The number of things that could have gone wrong.
A very, very intoxicated woman.
Not sure where I was staying. (Hadn’t committed the address to memory. Barely knew what the condo looked like.)
Knocking on a stranger’s door.
Falling asleep under some outdoors stairs.
Falling asleep at a stranger’s place.
I woke up the next morning so grateful–so incredibly grateful–for all the things that went right the night prior. Whether it was “my guides,” or angels, or helpers or Whatevers, I made it “home” safe in a set of circumstances where a lot of things could have gone quite wrong quite easily and quickly. And they didn’t.

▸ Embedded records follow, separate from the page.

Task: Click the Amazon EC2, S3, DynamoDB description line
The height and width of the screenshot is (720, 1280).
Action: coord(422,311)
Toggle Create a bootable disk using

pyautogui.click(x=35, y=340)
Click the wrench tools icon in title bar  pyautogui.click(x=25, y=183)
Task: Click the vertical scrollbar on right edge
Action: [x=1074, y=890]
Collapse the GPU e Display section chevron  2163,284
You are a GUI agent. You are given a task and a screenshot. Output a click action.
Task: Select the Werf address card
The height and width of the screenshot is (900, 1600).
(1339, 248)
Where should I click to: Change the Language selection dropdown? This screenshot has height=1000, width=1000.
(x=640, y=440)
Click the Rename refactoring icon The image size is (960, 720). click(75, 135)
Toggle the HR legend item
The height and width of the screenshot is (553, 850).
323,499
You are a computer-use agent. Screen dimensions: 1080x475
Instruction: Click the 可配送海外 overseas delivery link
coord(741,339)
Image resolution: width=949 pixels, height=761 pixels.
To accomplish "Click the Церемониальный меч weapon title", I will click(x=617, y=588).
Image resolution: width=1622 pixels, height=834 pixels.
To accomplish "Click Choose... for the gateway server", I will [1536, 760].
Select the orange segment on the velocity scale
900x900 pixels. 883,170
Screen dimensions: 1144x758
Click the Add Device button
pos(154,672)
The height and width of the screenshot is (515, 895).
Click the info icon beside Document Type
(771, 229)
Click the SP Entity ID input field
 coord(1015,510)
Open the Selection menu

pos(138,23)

Now, I just realized this story could have someone thinking that I might think someone who did meet with an accident or was assaulted or had whatever combination of not-so-good stuff happen didn’t have “their guides” or whatever supporting them, and I think no such thoughts. We live the lives we live. We can’t control what happens to us, only how we respond. And, also, we never know in the moment the bigger picture of what and why things happen to us. So, I just wanted to get that out of the way. Not-good stuff has happened to me, too. Doesn’t mean “my guides” and angels and protectors or whatever-you-wanna-call-’ems weren’t around.
Everyone–in my understanding and belief system–always has their guides and their Higher Selves around them, with them, supporting them. We all have our own paths of where we need to go and what we need to experience in this life to become who we–and only we–can become.